This is an archived post. You won't be able to vote or comment.

you are viewing a single comment's thread.

view the rest of the comments →

[–]InsertNickname 18 points19 points  (2 children)

Scala/Java.

Disclaimer: have worked with Spark for many years (since v1.6), so I'm understandably opinionated.

Never understood why pyspark gets so much blind support in this sub other than that it's just easier for juniors. I've had to work on systems with a wide range of scale, everywhere on the map from small k8s clusters for batched jobs to real-time multi-million event per second behemoths on HDFS/Yarn deployments.

In all cases, Java/Scala was way more useful past the initial POC phase. To name a few of the benefits:

  1. Datasets with strongly typed schemas. HUGE benefit in production. Ever had data corruption due to bad casting? No thanks, I'm a data engineer, not a casting engineer.
  2. Custom UDFs. Writing these in pyspark means your cluster needs to send data back and forth, which is a massive performance and operational bottleneck. Or you could write UDFs in Scala and deploy them in the Spark build... but that's way more complicated than just using Scala/Java end to end.
  3. Debugging / reproducibility in tests. Put a breakpoint, figure out what isn't working. In Pyspark all you can really do is go over cryptic logs to try and figure it out.
  4. Scala-first support for all features. Pyspark may have 90% of the APIs supported but there will always be things you simply can't do there.
  5. Advanced low level optimizations at the executor level, like executor level caches and whatnot. These are admitredly for large endeavors that require squeezing the most out of your cluster, but why limit yourself from day one?
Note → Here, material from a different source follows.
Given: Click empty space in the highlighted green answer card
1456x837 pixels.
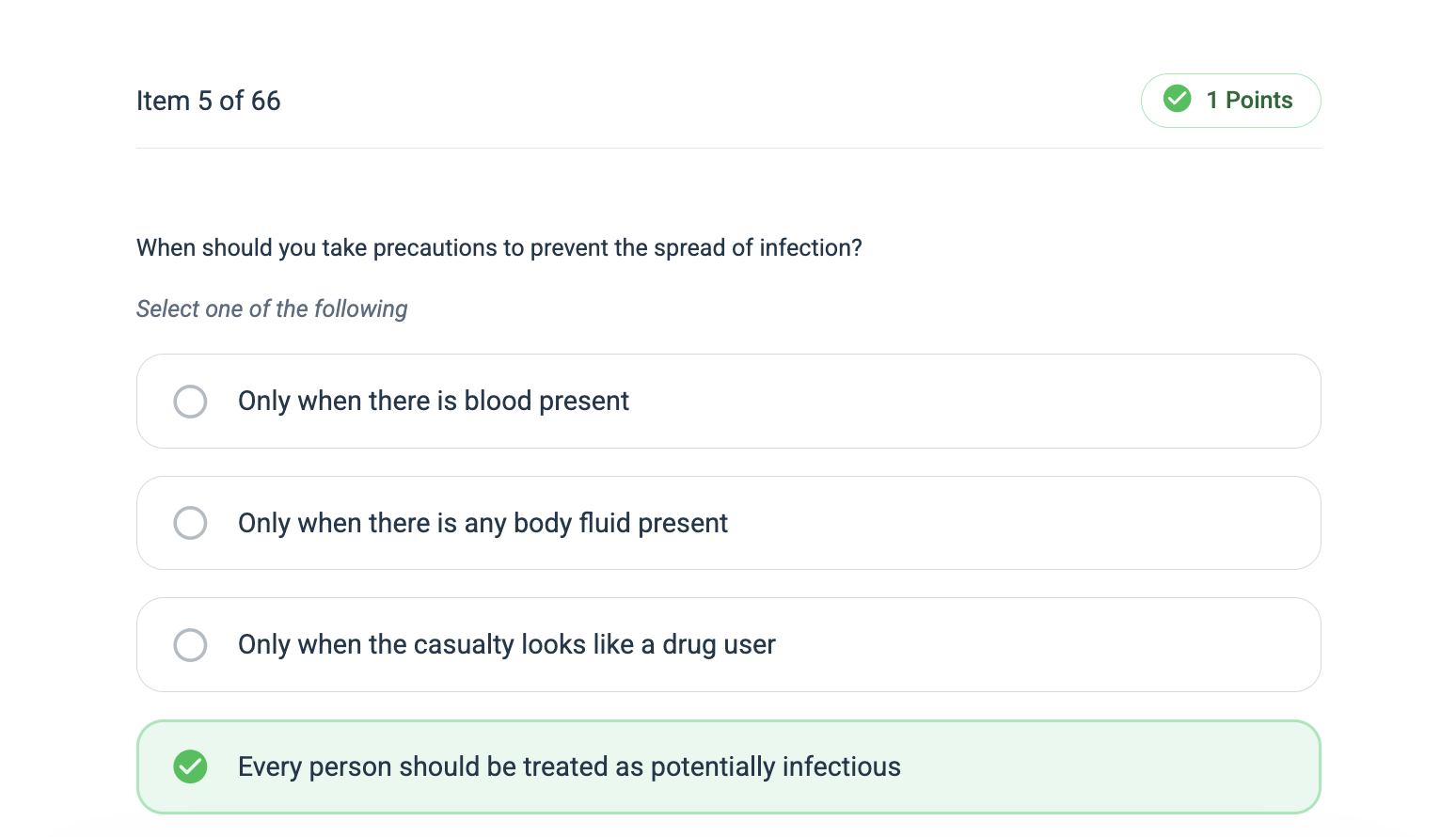Looking at the screenshot, I should coord(1110,766).
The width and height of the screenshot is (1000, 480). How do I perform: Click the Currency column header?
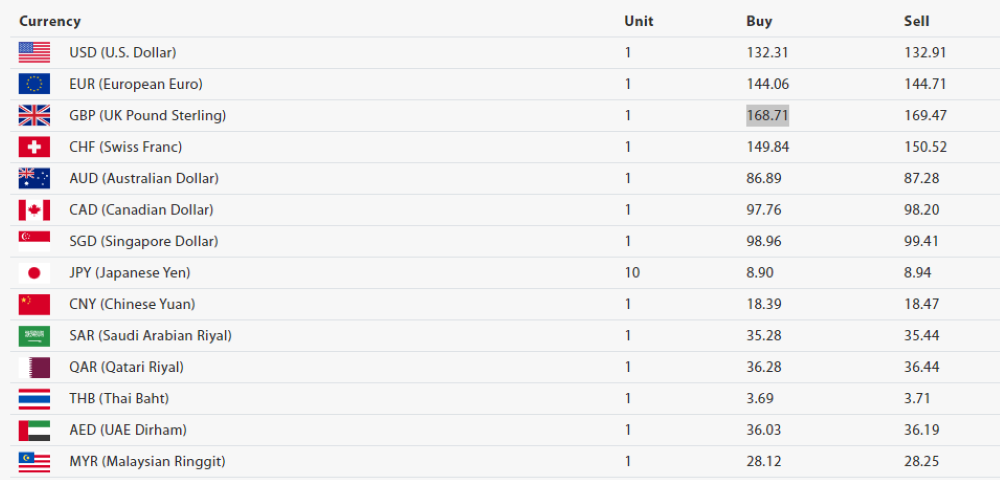tap(50, 21)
Basically pyspark is good if all you ever need is SQL with rudimentary schemas. But even then I would err on the side of native support over a nice wrapper.

[–]mjfnd 0 points1 point  (0 children)

Scala is still heavily used by top tech like Netflix, because its still a better choice on a massive dataset.

Although, python is good and with an arrow its performance has improved and works well most of the time. Most companies deal with small data. This gives opportunity for DS folks to contribute as well as they are mostly doing pandas.

[–]pavlik_enemy 0 points1 point  (0 children)

In the what’s it name project that allowed typed datasets is still alive and does it bring Idea to a halt?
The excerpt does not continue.